App Service with all of this configured is significantly more secure than the defaults. But "secure App Service" is a component of a secure system, not a substitute for one. You still need:

  • A threat model for your application
  • Input validation in your API code
  • Authorization checks in your business logic
  • A dependency scanning pipeline (Dependabot, Snyk)
  • A process for rotating credentials that do exist
  • Regular review of Defender for Cloud recommendations

Azure Defender for App Service is worth enabling — it provides threat detection (suspicious process execution, known malicious IPs, file integrity monitoring) that goes beyond what you can configure manually.

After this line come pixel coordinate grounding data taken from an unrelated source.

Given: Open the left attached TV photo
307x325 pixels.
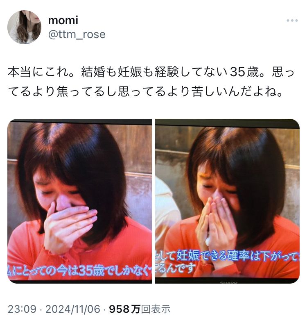Looking at the screenshot, I should coord(79,201).
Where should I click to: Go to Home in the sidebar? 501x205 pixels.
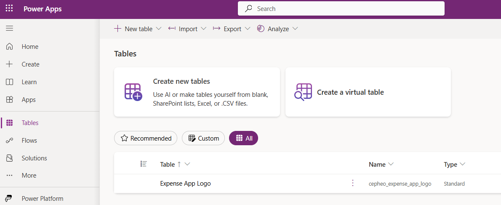pyautogui.click(x=30, y=47)
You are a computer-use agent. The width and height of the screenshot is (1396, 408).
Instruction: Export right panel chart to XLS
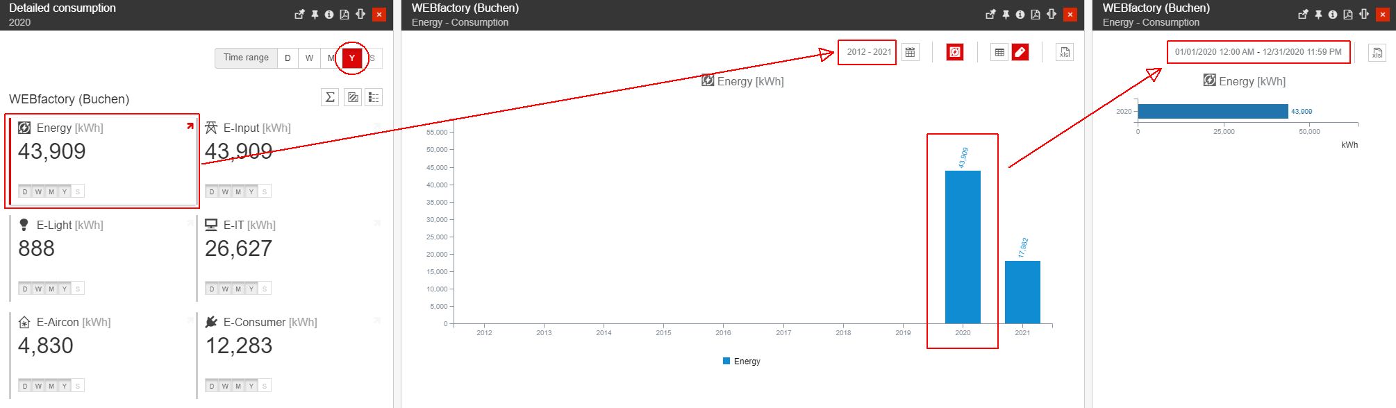pyautogui.click(x=1377, y=53)
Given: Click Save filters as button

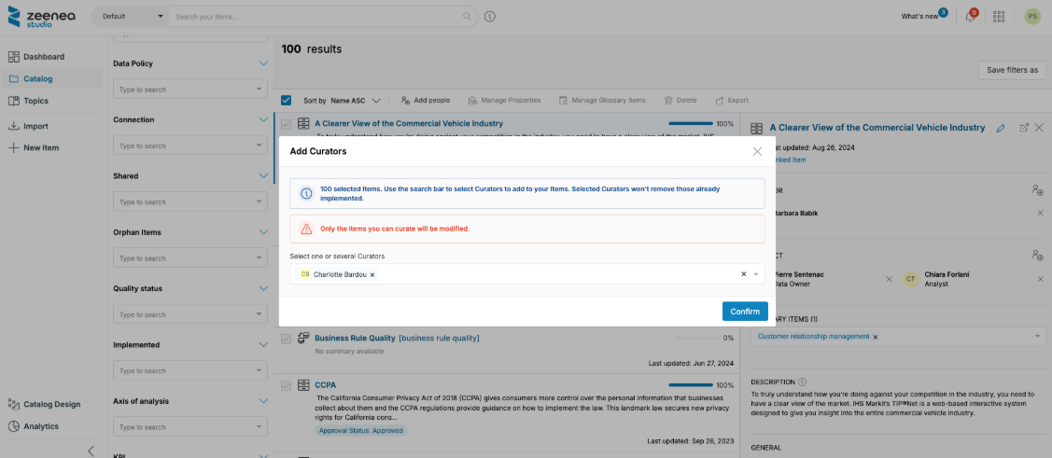Looking at the screenshot, I should [x=1011, y=70].
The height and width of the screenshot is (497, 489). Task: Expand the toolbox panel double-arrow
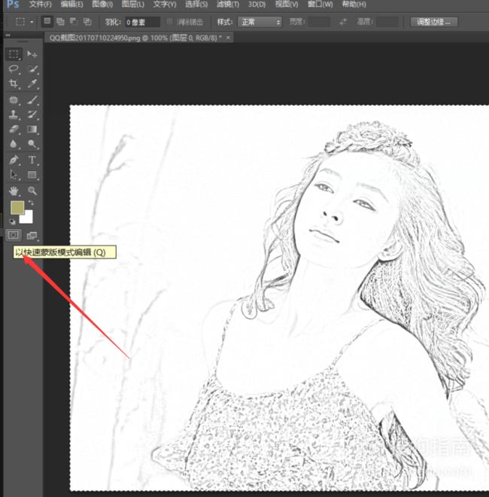point(8,35)
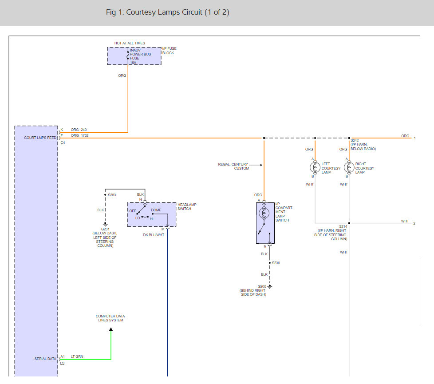434x384 pixels.
Task: Click the C3 connector label
Action: tap(63, 364)
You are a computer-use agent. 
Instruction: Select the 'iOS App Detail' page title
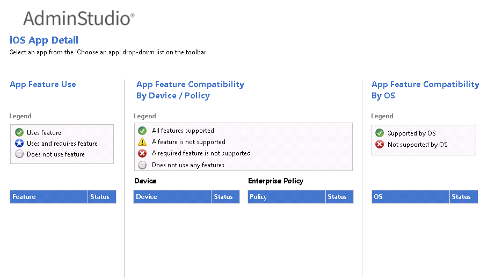(44, 40)
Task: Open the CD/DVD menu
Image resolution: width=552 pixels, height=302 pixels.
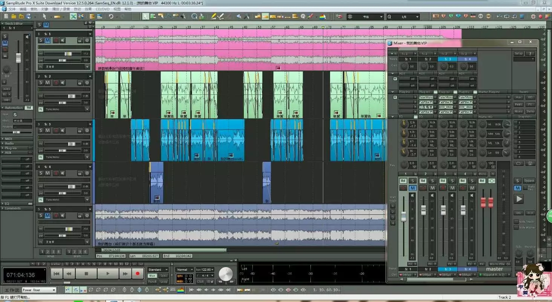Action: coord(102,9)
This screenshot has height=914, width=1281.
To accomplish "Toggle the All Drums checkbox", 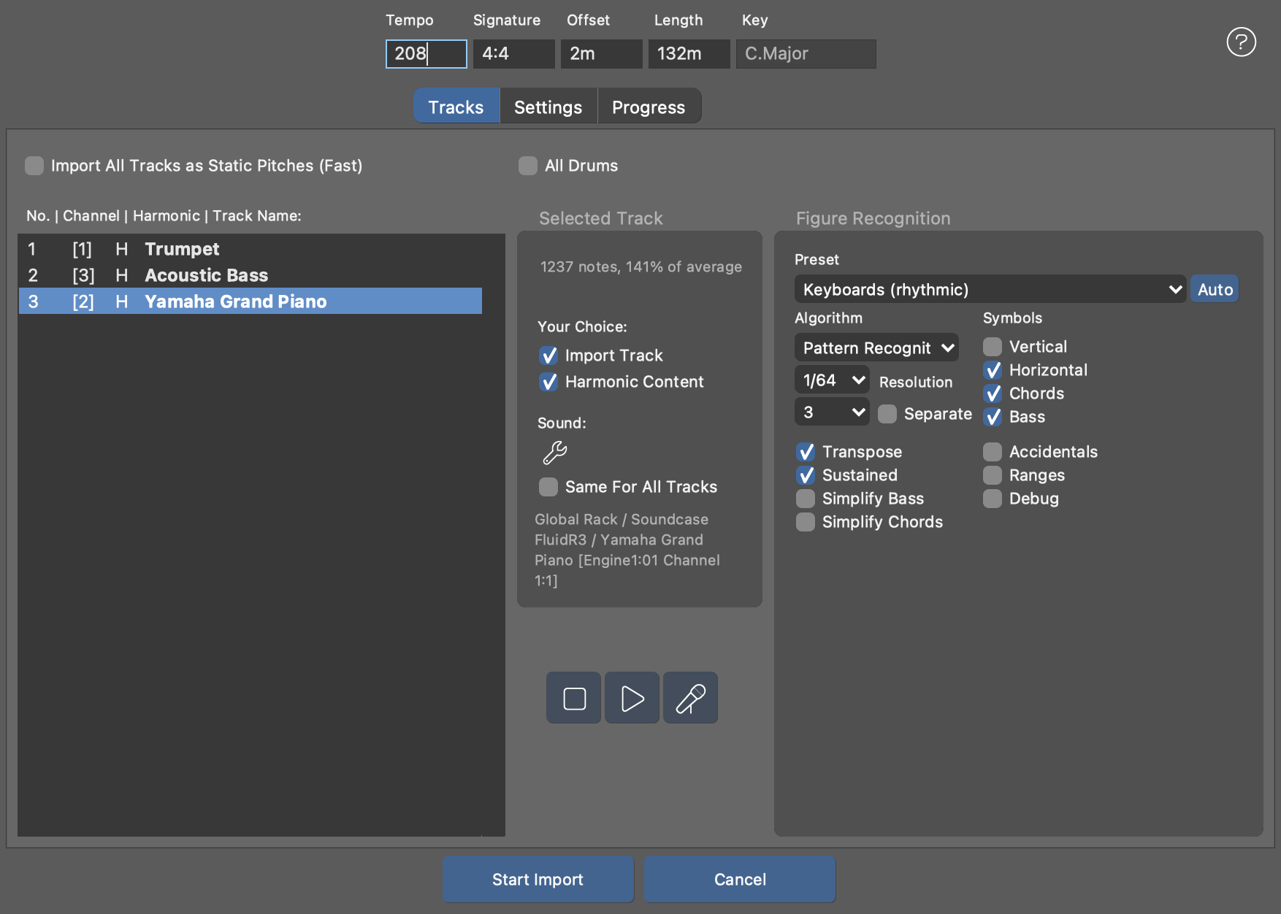I will 528,166.
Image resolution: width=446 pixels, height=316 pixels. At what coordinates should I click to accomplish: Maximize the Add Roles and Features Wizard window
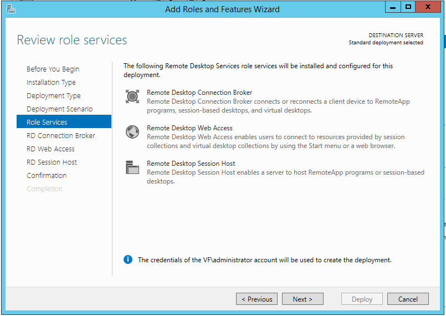pyautogui.click(x=408, y=7)
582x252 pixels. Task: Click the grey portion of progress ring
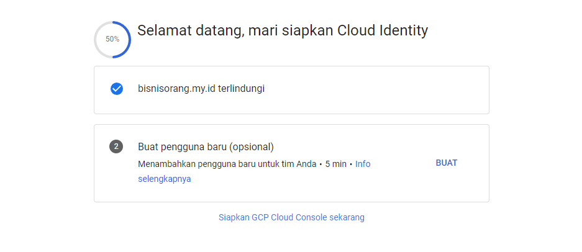pyautogui.click(x=96, y=39)
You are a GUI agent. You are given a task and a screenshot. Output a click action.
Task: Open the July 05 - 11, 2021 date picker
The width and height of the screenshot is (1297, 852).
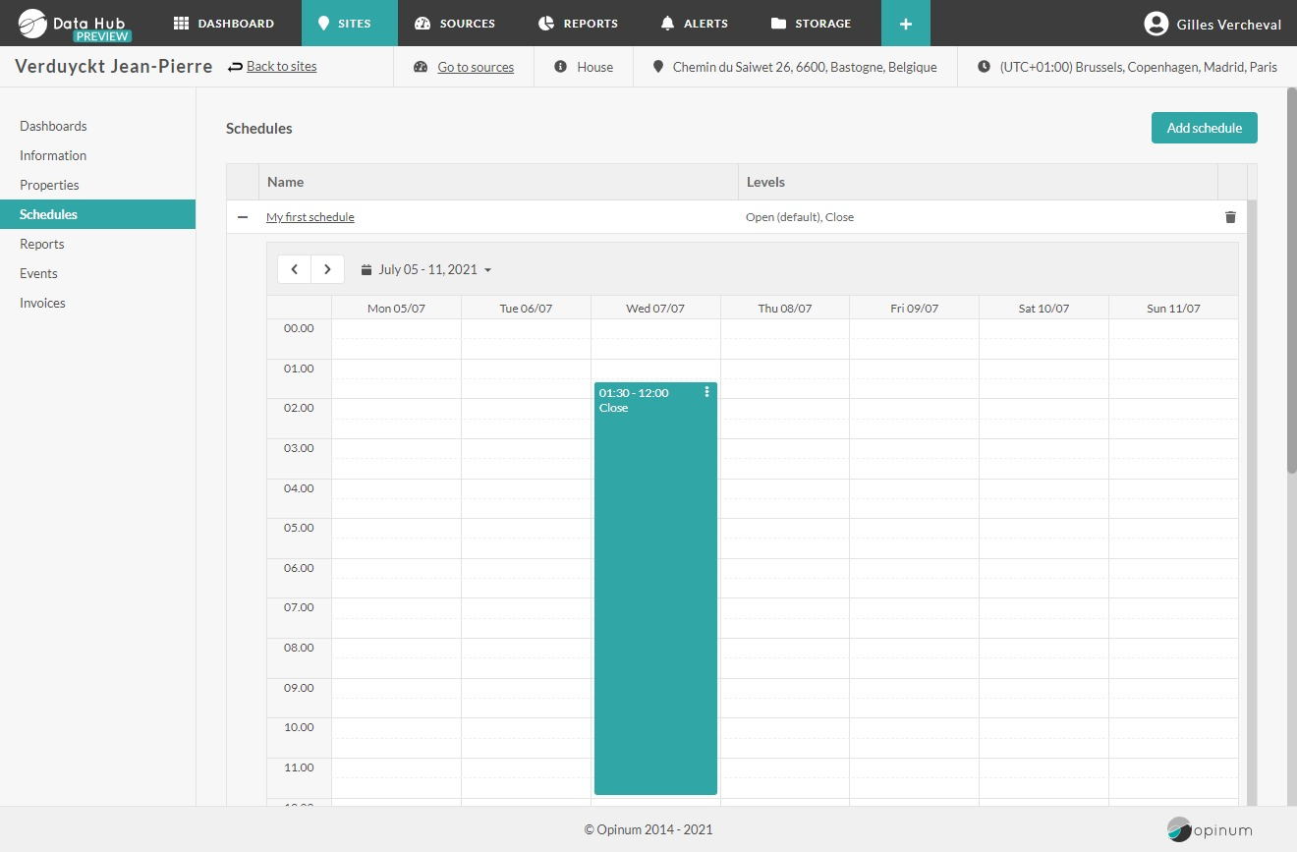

Your action item: If you have an App Service deployment today, run az webapp config show and az webapp auth show against it and compare to this checklist. Fix the gaps one by one. The managed identity + Key Vault change alone eliminates an entire class of credential exposure risk.

Build it secure from the start. Retrofitting security is always more expensive.